After autoclaving, the waste is discharged and processed by mechanical separation technologies, similar to those used in MBT systems. Metals will be extracted for recycling, and possibly also plastics for recycling and glass for re-use as aggregate. There is a residue or ‘reject fraction’ that needs to be landfilled.

Typical outputs are:

64% ‘organic fibre’

17.5% recyclables

2.5% aggregate

16% other materials suitable for landfill

9% mixed plastics

4% glass

3.5% steel

1% aluminium

The water used in the process will usually be trapped and recycled, and wastewater will be discharged as an effluent stream, which removes pollutants from the process.

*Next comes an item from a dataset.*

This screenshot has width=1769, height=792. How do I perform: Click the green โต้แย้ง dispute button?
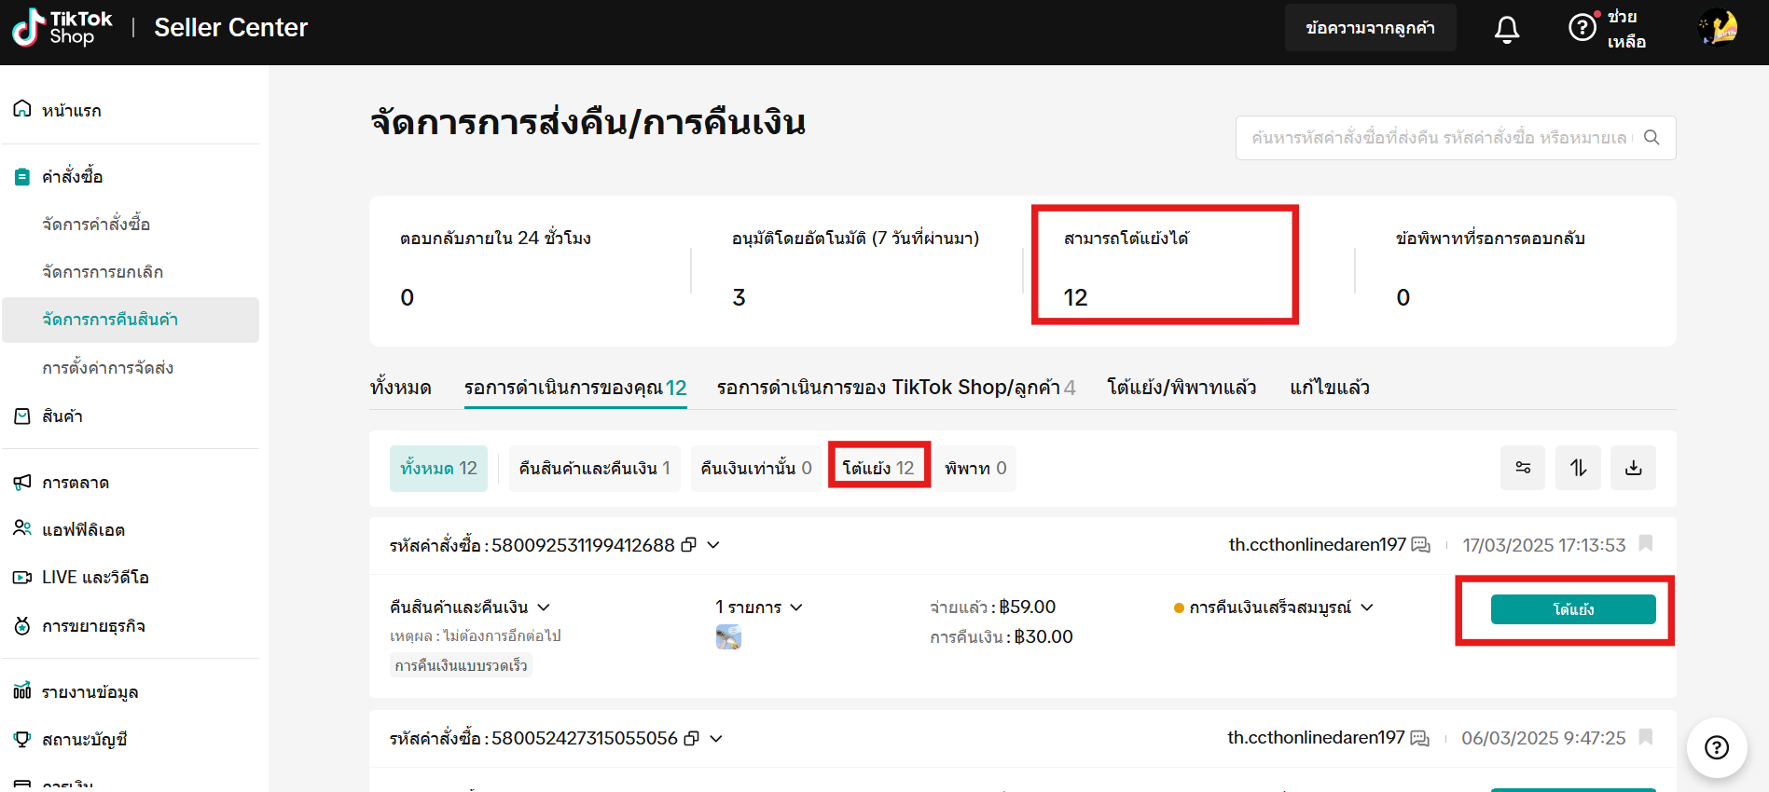click(x=1572, y=609)
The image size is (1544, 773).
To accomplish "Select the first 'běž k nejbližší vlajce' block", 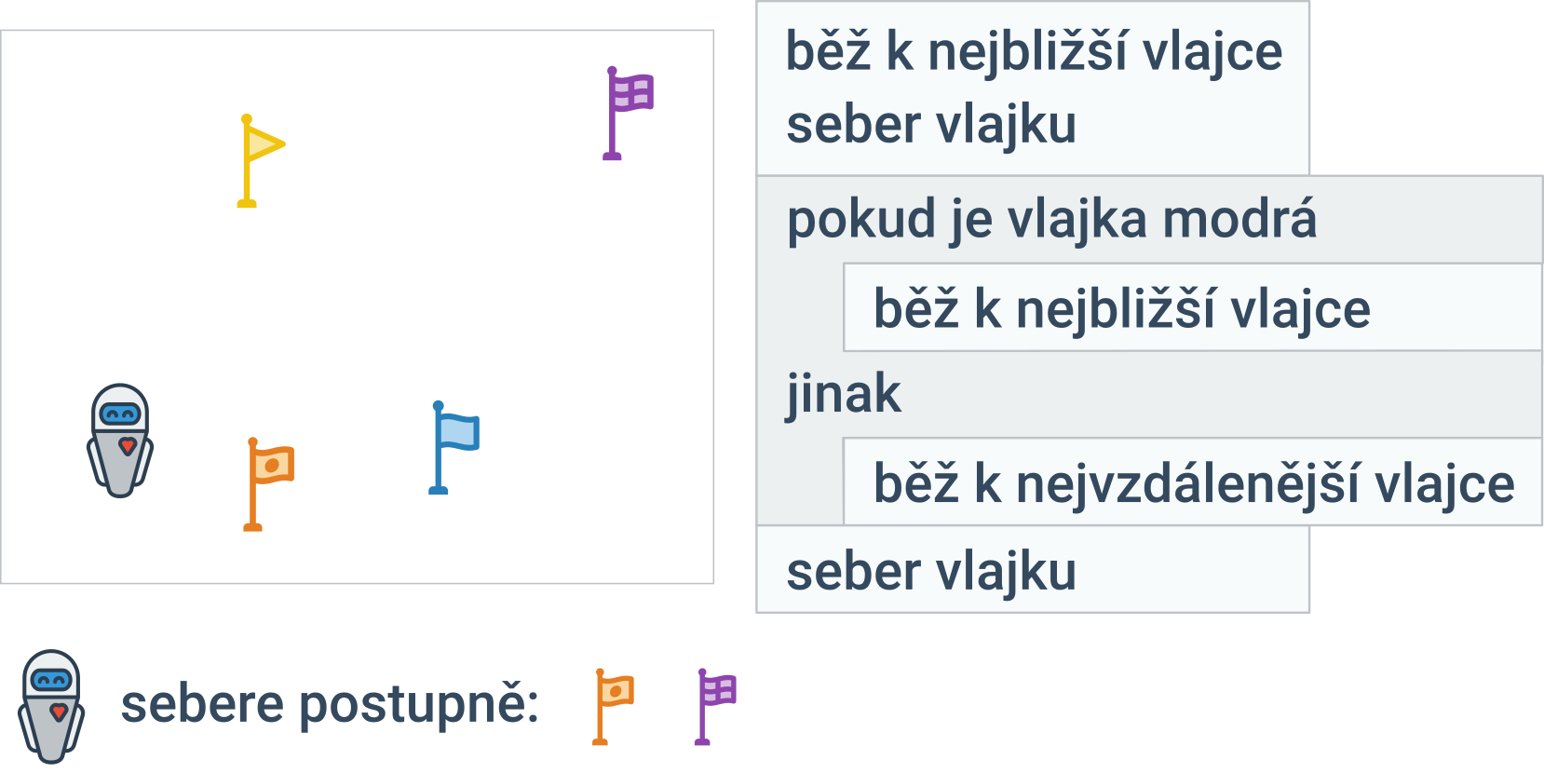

Pyrolysis is the thermal degradation of a substance in the absence of added oxygen. The general characteristics of pyrolysis of a waste stream are as follows:
1)    No oxygen is present (or almost no oxygen) other than any oxygen present in the fuel;
2)    Low temperatures typically from 300 °C to 800 °C;
3)    Products are syngas (main combustible components being carbon monoxide, hydrogen,
methane and some longer chain hydrocarbons including condensable tars, waxes and oils)
and a solid residue (consisting of non-combustible material and a significant amount of
carbon);
4)    The general lack of oxidation, and lack of an added diluting gas, means that the NCV of syngas from a pyrolysis process is likely to be higher than that from a gasification process (provided substantial quantities of carbon are not left in the solid residues). Typical NCV for the gas produced is 10 to 20 MJ/Nm3;
5) The overall process generally converts less of the chemical energy into thermal energy than gasification. Pyrolysis also offers the potential option of more innovative use of the pyrolysis syngas other than immediate combustion to produce heat. Pyrolysis generally takes place at lower temperatures than for combustion and gasification. The result is less volatilisation of carbon and certain other pollutants such as heavy metals and dioxin precursors into the gaseous stream. Ultimately, the flue gases will need less treatment to meet the emission limits of WID. Any pollutant that is not volatilised will be retained in the pyrolysis residues and need to be dealt with in an environmentally acceptable manner. The emission benefits of low temperature processing are largely negated if the char subsequently
undergoes high temperature processing such as gasification or combustion.
The solid residues from some pyrolysis processes could contain up to 40% carbon representing a significant proportion of the energy from the input waste. Recovery of the energy from the char is therefore important for energy efficiency.

Gasification is the partial thermal degradation of a substance in the presence of oxygen but with insufficient oxygen to oxidise the fuel completely (i.e. sub-stoichiometric). The general characteristics of gasification of a waste stream are as follows:
1)    A gas such as air, oxygen, or steam is used as a source of oxygen and/or to act as a carrier
gas to remove the reaction products from reaction sites;
2)    Moderate temperatures typically above 750 °C;
3)    Products are gas (main combustible components being methane, hydrogen, and carbon
monoxide) and a solid residue (consisting of non-combustible material and a small amount of carbon);
4)    The overall process does not convert all of the chemical energy in the fuel into thermal energy but instead leaves some of the chemical energy in the syngas and in the solid
residues;
5)    The typical NCV (net calorific value) of the gas from gasification using oxygen is 10 to 15 MJ/Nm3;
6)    The typical NCV of the gas from gasification using air is 4 to 10 MJ/Nm3.
For comparison, the NCV for natural gas is about 38 MJ/Nm3.

Gasification offers at least the theoretical potential for innovative use of the product syngas other than immediate combustion to produce heat. Examples of innovative use would be firing of the syngas in gas engines/turbines, the displacement of fossil fuel in large combustion plants or as feedstock for chemicals or liquid fuel production.